**Problem description:** Only one stretch of the data below is needed. Output the lines from the one with "Open clipping image for 東電新再建計画 article" up to and including the one with "This screenshot has width=768, height=432.", exactly as they stand.

**Extracted information:**
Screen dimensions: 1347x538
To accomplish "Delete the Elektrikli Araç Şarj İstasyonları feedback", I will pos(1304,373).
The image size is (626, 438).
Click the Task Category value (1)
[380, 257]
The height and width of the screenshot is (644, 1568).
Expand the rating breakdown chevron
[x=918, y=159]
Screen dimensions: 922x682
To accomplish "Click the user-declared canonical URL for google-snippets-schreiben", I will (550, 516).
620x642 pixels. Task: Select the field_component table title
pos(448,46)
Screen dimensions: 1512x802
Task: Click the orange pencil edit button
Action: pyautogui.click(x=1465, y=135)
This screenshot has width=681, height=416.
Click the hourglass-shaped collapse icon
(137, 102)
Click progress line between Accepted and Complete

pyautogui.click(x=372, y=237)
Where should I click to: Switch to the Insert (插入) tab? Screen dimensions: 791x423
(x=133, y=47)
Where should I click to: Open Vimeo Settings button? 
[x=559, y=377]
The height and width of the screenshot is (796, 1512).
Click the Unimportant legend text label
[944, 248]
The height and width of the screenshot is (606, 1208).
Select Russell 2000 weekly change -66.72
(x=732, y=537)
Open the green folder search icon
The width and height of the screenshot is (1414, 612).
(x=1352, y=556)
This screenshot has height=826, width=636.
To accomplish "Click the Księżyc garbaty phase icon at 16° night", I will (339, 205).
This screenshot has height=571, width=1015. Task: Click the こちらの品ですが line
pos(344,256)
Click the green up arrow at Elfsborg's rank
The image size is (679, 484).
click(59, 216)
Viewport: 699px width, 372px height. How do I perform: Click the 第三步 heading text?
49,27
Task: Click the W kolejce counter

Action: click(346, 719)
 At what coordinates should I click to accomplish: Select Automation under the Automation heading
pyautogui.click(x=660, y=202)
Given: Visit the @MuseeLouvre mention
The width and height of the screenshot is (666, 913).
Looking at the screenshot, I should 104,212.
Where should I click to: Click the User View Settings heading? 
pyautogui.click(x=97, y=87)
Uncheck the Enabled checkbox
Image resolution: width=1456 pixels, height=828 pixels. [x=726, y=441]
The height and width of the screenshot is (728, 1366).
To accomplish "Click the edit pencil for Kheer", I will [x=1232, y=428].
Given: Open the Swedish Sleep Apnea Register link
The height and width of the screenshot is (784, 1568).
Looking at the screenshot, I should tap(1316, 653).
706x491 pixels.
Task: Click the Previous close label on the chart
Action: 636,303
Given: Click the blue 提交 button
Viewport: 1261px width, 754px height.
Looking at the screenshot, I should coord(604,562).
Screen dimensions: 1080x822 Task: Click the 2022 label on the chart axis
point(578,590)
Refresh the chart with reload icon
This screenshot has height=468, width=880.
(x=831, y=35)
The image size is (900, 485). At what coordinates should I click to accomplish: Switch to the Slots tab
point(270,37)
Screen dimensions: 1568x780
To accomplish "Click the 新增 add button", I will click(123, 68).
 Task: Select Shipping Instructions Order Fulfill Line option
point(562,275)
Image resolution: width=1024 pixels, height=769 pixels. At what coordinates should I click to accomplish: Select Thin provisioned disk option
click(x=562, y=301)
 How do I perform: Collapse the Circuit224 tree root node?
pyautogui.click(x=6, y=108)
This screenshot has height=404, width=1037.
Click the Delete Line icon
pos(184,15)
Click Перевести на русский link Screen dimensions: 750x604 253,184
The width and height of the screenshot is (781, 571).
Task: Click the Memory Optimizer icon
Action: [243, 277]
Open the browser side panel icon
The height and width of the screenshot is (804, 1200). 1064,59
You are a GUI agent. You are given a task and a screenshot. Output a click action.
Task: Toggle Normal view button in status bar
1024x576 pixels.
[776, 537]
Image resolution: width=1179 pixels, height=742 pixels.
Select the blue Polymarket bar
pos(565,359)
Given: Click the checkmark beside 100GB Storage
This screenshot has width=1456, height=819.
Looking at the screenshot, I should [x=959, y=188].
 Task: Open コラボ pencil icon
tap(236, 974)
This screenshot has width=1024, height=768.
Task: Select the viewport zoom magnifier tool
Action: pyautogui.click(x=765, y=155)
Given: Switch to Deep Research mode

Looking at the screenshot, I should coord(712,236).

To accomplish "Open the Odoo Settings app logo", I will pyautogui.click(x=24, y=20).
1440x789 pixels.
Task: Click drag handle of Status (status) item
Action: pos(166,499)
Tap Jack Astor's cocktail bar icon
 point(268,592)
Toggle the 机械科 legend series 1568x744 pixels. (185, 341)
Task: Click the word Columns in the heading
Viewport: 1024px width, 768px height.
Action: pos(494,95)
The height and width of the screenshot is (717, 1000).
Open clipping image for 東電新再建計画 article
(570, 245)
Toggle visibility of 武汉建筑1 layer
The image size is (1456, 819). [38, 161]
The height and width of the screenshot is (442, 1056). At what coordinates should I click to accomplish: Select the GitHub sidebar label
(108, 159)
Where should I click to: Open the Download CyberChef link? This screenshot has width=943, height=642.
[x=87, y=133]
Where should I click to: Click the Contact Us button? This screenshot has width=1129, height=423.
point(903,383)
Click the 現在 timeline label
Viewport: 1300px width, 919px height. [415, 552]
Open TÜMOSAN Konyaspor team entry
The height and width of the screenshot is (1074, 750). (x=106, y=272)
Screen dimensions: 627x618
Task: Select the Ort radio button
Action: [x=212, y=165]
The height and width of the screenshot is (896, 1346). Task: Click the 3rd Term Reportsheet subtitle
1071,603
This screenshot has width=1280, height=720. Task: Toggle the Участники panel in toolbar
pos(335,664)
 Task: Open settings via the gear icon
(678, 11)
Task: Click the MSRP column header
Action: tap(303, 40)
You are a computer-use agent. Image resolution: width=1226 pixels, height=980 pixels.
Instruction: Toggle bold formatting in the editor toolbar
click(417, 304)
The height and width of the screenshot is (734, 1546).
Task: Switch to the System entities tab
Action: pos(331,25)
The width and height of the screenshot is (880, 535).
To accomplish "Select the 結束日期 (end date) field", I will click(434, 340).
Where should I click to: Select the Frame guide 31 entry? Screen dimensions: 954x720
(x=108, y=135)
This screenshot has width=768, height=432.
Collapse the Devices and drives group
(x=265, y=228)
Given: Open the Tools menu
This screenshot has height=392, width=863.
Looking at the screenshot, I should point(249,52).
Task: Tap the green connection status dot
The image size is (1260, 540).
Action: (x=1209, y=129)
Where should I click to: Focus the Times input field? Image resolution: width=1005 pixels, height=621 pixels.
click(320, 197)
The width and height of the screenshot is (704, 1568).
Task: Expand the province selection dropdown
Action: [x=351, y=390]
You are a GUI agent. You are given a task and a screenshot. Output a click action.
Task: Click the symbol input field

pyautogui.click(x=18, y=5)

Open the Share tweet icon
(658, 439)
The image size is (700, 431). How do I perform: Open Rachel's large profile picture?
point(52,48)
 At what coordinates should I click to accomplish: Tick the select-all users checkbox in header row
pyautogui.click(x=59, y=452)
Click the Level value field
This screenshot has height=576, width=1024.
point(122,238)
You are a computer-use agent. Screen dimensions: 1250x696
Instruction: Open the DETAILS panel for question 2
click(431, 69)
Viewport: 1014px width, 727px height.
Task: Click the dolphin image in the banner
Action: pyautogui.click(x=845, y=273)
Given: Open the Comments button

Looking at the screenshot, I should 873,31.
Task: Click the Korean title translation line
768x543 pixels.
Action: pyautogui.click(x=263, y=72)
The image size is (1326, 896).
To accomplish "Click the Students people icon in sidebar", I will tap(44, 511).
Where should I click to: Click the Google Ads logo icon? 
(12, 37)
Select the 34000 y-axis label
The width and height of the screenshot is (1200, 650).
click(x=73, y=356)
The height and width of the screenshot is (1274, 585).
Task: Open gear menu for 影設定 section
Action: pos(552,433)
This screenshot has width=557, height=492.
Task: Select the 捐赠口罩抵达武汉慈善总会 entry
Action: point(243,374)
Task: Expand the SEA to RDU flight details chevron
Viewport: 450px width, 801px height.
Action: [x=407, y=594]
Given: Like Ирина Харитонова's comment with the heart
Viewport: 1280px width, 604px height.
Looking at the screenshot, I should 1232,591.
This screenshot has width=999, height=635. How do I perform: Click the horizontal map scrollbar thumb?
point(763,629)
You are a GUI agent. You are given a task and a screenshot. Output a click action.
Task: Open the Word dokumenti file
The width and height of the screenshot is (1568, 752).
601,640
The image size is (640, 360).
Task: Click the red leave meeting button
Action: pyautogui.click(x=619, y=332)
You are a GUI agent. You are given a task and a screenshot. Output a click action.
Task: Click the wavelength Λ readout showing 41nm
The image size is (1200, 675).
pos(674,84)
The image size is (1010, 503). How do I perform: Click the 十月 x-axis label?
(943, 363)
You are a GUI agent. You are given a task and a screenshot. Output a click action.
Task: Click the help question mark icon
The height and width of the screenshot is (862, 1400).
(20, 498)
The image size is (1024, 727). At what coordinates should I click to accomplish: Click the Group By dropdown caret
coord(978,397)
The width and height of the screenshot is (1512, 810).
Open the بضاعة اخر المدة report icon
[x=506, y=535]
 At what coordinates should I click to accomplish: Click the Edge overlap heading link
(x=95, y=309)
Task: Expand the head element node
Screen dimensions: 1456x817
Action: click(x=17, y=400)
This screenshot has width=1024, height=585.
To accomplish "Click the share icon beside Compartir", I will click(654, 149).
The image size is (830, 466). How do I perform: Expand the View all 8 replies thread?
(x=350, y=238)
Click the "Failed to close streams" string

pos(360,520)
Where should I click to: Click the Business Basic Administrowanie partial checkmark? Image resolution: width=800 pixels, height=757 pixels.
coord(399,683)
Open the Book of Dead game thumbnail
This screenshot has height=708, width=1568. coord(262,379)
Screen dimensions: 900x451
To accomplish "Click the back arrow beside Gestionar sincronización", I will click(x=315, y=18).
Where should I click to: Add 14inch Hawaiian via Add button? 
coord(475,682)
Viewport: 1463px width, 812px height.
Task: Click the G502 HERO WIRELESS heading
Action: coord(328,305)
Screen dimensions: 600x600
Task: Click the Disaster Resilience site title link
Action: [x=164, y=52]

**Solution to this exercise:**
Open clipping image for 東電新再建計画 article
(570, 245)
Toggle visibility of 武汉建筑1 layer
The image size is (1456, 819). [38, 161]
The height and width of the screenshot is (442, 1056). At what coordinates should I click to accomplish: Select the GitHub sidebar label
(108, 159)
Where should I click to: Open the Download CyberChef link? This screenshot has width=943, height=642.
[x=87, y=133]
Where should I click to: Click the Contact Us button? This screenshot has width=1129, height=423.
point(903,383)
Click the 現在 timeline label
Viewport: 1300px width, 919px height. [415, 552]
Open TÜMOSAN Konyaspor team entry
The height and width of the screenshot is (1074, 750). (x=106, y=272)
Screen dimensions: 627x618
Task: Select the Ort radio button
Action: [x=212, y=165]
The height and width of the screenshot is (896, 1346). Task: Click the 3rd Term Reportsheet subtitle
1071,603
This screenshot has width=1280, height=720. Task: Toggle the Участники panel in toolbar
pos(335,664)
 Task: Open settings via the gear icon
(678, 11)
Task: Click the MSRP column header
Action: tap(303, 40)
You are a computer-use agent. Image resolution: width=1226 pixels, height=980 pixels.
Instruction: Toggle bold formatting in the editor toolbar
click(417, 304)
The height and width of the screenshot is (734, 1546).
Task: Switch to the System entities tab
Action: pos(331,25)
The width and height of the screenshot is (880, 535).
To accomplish "Select the 結束日期 (end date) field", I will click(434, 340).
Where should I click to: Select the Frame guide 31 entry? Screen dimensions: 954x720
(x=108, y=135)
This screenshot has width=768, height=432.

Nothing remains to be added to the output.